MENTANA: “PER ME CHE FACCIO IL GIORNALISTA”

DI GIANCARLO SELMI

Giancarlo Selmi

 

La frase che più ripete, nel corso delle sue famigerate “maratone” è: “per me che faccio il giornalista”.

Francamente, però, nelle sue trasmissioni e comparsate televisive, non ho mai visto un giornalista. Ho visto sempre dibattiti surreali fra un esponente di un partito ombra chiaramente collocato politicamente ed evidentemente schierato (travestito da giornalista) e gli altri (quasi tutti omologhi).
Ma forse neanche dibattiti.
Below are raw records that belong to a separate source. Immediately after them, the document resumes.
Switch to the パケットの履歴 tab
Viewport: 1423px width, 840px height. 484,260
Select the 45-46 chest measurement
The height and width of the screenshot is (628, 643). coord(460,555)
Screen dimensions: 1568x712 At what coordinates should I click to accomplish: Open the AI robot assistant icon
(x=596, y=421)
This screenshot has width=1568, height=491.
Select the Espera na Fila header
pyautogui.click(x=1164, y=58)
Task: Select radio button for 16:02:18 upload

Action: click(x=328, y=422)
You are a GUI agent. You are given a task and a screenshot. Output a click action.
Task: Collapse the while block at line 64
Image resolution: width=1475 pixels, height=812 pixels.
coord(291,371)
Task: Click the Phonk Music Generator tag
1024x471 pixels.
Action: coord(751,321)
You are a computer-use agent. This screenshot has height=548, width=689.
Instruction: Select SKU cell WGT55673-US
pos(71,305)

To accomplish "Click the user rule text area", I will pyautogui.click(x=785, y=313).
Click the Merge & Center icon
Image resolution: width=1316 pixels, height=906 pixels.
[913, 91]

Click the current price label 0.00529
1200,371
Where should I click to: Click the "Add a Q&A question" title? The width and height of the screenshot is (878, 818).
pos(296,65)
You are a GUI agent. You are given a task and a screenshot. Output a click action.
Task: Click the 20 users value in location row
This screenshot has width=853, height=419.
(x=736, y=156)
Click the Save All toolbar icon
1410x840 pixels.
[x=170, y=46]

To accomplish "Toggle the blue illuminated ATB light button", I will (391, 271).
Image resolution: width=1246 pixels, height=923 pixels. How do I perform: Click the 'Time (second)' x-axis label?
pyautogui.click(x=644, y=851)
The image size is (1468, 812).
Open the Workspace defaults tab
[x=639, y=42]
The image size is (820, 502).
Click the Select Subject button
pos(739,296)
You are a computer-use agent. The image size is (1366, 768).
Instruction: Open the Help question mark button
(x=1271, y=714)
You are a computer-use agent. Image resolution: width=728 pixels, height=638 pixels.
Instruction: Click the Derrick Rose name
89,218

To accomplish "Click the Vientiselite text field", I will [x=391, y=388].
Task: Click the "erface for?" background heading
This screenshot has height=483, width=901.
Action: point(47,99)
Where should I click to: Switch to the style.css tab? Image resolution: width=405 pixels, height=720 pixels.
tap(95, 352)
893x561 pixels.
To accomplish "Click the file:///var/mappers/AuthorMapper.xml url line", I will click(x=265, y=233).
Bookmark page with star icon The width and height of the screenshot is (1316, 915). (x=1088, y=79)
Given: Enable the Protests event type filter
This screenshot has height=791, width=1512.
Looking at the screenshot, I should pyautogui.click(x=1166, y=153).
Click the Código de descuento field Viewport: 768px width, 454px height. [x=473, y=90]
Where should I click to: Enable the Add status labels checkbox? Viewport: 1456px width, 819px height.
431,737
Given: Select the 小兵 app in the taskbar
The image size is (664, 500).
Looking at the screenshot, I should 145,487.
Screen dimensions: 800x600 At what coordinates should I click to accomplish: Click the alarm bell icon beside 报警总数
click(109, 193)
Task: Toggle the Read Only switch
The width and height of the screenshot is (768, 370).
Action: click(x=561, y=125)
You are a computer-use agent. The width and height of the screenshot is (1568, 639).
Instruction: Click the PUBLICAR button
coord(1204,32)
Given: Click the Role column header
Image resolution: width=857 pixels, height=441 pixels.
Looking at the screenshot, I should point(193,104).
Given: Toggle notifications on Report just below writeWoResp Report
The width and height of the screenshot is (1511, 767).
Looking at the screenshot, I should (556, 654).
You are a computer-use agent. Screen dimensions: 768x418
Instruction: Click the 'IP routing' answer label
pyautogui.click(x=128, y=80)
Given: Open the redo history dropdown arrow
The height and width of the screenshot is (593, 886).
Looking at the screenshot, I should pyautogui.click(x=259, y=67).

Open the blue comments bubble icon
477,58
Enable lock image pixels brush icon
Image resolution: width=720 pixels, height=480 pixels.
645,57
Il penoso spettacolo al quale ci costringe con la sua evidente passione ed appartenenza politica, possiamo paragonarlo, senza sforzo, alle peggiori tribune elettorali di tempi andati o ai “processi del lunedì” di Biscardiana memoria.
E se l’ospite, chiunque sia, non la pensa come lui, via ad interruzioni, sovrapposizioni. Lo abbiamo visto, qualche tempo fa, con un senatore del Movimento, interrompendolo ripetutamente, sovrapponendosi violentemente, discutendo animatamente, ribadendo il suo parere contestando, anche gridando, il parere dell’ospite.
Dichiarò che, sapendolo prima, non avrebbe mandato in onda il famoso intervento di Conte con il richiamo a Meloni e Salvini, poi ha ritenuto opportuno, invece, mandare in onda le immagini della tragedia di Mottarone. Ieri è entrato a piè pari sul supposto “disastro economico” del 110, confermando le teorie di Giorgetti, senza dare una spiegazione, senza entrare nel merito, senza comunicare i dati e l’analisi di “Nomisma” che, invece, restituiscono un risultato opposto a quello caro a Giorgetti. L’ennesima manipolazione del telespettatore a vantaggio di Meloni e famiglia. Mai nella mia vita ho assistito ad un tale massacro del giornalismo, delle norme dettate dal buon senso, ma anche deontologiche, che dovrebbero regolare l’esercizio di quella professione.
Il nostro non è un giornalista, è un politico vero e fatto. Utilizza il ruolo del giornalista per rendere più credibili le sue opinioni da politico e questo non gli dovrebbe essere consentito. Dovrebbe candidarsi con quelli che ama e dei quali idolatra il pensiero ed abbandonare quella professione che dichiara di svolgere e che, invece, sta umiliando. Non credo di aver conosciuto, nella mia lunga vita (a parte Fede che, comunque, era meno subdolo e più scoperto) un giornalismo ed un giornalista peggiore e più di parte.
Aggiungo la considerazione, non secondaria, che il suo comportamento, oltre che essere esempio di cattivo giornalismo, è pura scorrettezza, perché approfitta del suo ruolo per fare giungere messaggi di parte, mettendo in atto una squallida forma di manipolazione dell’informazione e, quindi, di indirizzo delle opinioni del telespettatore.
Dovrebbe scendere nell’agone politico. Forse migliorerebbe il livello della sua parte politica. Sicuramente farebbe un favore al giornalismo.